Echoes of poor childhood
"Figuratively speaking, the criminals’ lust for luxury and expensive accessories is an attempt to compensate for the burdens of a poor childhood and deprived adolescence. In their younger years, these people have developed some stereotypes about rich life, and, having acquired some fortune, they are trying to meet them. But they have little knowledge, neither a sense of proportion, nor style. In the end, it turns into the kind of absurdity, which, for example, we have seen in the house of Zakhar Kalashov: a lot of gold, the excess of antiques, and complete lack of taste in general," says Sergey Yenikolopov, a criminologist and Head of medical psychology department at Russian Academy of Medical Sciences center of psychological health.
According to the Candidate of Legal Sciences, a lawyer Valery Karyshev, the lust of criminals for luxury is not just an attempt to make their dreams of dolce vita come true, but also an attempt to look like businessmen. Criminals are actively communicating with entrepreneurs, so they try to imitate their attributes by purchasing decent cars, expensive suits, and "festive" house decor.
"Excessive fancifulness and accentuated wealth of house decors of the criminal leaders and major bribe-takers is explained by the fact that they try to invest in antiques, in luxury items. This design and style pale into insignificance, and as a result we see lush, but absolutely tasteless interiors. Some of them may have fetishes like gilded weapons or expensive suits, but these are special cases," says professor of the department of criminology at the Kutafin University (Moscow State Law Academy) Nikolay Egorov.

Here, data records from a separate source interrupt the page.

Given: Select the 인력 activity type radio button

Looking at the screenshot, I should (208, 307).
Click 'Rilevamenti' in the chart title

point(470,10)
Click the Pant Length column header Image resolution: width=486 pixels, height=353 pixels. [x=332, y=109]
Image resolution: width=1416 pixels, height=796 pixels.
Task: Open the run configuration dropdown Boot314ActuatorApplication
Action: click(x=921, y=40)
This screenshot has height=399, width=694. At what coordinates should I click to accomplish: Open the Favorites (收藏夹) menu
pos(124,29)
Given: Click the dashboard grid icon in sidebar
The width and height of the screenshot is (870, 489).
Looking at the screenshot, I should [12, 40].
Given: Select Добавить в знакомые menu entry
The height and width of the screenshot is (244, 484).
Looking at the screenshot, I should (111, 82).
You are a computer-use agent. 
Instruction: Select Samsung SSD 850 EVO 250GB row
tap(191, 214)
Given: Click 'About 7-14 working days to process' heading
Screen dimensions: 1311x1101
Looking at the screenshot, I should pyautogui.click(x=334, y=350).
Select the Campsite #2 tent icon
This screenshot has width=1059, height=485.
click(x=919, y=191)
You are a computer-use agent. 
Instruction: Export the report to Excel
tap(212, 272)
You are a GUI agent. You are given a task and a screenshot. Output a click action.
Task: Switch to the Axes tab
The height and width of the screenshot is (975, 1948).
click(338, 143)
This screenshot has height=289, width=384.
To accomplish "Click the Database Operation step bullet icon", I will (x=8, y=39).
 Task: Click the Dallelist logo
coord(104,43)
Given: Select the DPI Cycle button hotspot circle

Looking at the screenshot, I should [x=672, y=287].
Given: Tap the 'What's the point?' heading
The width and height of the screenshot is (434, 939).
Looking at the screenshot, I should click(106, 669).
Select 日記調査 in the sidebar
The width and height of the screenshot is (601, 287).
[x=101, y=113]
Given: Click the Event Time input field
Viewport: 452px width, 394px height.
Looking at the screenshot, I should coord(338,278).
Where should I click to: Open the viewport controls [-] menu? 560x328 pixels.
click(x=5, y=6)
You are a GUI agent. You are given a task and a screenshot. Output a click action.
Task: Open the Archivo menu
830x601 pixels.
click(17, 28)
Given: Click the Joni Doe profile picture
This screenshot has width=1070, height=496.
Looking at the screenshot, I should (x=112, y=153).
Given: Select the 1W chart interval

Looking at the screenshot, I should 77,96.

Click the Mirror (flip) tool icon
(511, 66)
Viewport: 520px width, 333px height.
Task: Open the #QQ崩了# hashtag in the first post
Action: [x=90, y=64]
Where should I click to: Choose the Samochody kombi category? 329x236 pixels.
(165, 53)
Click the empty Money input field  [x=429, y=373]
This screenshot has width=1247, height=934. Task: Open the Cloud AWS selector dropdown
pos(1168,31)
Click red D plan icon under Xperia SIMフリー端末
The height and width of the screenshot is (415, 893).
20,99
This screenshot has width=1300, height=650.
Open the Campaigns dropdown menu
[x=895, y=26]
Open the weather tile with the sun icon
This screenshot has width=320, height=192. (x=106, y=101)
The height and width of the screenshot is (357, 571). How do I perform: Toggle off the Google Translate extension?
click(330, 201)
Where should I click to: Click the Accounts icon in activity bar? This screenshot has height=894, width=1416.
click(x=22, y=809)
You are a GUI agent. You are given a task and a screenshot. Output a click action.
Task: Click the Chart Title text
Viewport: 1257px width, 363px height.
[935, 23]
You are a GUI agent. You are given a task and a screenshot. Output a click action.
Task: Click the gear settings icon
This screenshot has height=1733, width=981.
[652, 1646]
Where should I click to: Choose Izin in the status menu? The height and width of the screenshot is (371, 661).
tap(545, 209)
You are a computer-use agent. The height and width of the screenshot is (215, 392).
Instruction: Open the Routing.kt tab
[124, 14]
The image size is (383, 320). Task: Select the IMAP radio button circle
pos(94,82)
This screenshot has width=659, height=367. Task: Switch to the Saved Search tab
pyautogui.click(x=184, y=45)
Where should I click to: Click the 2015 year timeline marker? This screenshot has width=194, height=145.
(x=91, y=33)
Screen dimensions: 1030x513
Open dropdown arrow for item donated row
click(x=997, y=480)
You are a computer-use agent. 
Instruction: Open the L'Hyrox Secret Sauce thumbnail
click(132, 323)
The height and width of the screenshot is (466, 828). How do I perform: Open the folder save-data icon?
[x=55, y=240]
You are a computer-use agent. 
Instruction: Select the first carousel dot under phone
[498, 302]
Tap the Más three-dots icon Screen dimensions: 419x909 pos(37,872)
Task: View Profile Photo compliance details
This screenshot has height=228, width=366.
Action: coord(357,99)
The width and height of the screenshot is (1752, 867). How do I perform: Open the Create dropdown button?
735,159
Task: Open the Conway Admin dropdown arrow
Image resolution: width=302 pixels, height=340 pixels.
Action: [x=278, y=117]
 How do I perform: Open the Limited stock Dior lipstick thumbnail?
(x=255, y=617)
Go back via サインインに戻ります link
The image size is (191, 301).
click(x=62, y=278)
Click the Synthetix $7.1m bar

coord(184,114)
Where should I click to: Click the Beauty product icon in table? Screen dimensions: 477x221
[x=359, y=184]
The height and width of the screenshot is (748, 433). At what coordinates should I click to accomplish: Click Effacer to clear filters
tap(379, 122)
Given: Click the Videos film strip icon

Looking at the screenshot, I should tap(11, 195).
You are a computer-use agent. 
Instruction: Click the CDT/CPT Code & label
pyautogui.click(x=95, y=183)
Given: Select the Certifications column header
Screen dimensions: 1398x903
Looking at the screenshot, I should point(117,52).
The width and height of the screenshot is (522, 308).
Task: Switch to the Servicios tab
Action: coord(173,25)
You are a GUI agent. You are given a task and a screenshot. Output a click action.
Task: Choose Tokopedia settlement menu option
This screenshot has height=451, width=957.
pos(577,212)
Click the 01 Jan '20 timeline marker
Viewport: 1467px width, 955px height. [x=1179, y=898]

However, the director of Reestr Kulturnikh Tsennostey (Register of Cultural Property) Vladimir Roschin argues that not all criminals are devoid of artistic taste. Among them there are those, who have stunning knowledge of works of the leading masters of painting, sculpture, graphics, and architecture. Of course, there are few of them, most bandits and bribe-takers have their sense of beauty stuck at the level of Zakhar Kalshov’s festive decor.